Stored records:

━━━

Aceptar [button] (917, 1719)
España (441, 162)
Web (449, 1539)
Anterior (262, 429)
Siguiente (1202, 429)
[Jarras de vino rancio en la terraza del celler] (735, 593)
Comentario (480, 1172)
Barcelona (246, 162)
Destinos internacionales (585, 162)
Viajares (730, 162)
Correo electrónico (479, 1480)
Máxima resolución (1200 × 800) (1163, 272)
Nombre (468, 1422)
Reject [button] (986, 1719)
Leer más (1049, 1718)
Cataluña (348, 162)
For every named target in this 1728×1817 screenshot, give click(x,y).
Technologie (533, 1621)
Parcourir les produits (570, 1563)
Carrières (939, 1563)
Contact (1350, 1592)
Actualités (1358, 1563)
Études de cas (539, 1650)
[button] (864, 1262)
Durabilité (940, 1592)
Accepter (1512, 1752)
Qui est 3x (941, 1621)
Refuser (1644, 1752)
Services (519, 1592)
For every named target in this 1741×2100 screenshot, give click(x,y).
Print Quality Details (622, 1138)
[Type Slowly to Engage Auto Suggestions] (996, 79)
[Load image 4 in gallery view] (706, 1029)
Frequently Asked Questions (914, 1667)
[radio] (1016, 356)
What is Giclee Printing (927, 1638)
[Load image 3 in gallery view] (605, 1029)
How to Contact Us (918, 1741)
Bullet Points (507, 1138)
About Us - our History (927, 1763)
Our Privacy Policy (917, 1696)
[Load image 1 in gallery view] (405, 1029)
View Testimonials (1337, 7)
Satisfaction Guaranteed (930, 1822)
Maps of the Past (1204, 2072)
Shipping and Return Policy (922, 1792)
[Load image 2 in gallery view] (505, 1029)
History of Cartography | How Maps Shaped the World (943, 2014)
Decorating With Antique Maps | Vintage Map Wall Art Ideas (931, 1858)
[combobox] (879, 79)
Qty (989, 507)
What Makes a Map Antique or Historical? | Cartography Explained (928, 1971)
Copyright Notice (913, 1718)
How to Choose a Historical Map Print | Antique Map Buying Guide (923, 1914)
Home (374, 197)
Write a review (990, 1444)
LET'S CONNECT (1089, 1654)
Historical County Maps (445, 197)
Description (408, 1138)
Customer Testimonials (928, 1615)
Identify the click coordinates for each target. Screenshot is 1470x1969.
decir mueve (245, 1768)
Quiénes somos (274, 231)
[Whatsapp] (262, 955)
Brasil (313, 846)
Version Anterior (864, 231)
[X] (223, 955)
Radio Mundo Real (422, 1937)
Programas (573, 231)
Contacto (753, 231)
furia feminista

━━━

### PROBLEM TO SOLVE
Copy exactly, and only, the lines from the line that contains "History of Cartography" through the end of the data above.

### PROBLEM SOLUTION
History of Cartography | How Maps Shaped the World (943, 2014)
Decorating With Antique Maps | Vintage Map Wall Art Ideas (931, 1858)
[combobox] (879, 79)
Qty (989, 507)
What Makes a Map Antique or Historical? | Cartography Explained (928, 1971)
Copyright Notice (913, 1718)
How to Choose a Historical Map Print | Antique Map Buying Guide (923, 1914)
Home (374, 197)
Write a review (990, 1444)
LET'S CONNECT (1089, 1654)
Historical County Maps (445, 197)
Description (408, 1138)
Customer Testimonials (928, 1615)
Identify the click coordinates for each target. Screenshot is 1470x1969.
decir mueve (245, 1768)
Quiénes somos (274, 231)
[Whatsapp] (262, 955)
Brasil (313, 846)
Version Anterior (864, 231)
[X] (223, 955)
Radio Mundo Real (422, 1937)
Programas (573, 231)
Contacto (753, 231)
furia feminista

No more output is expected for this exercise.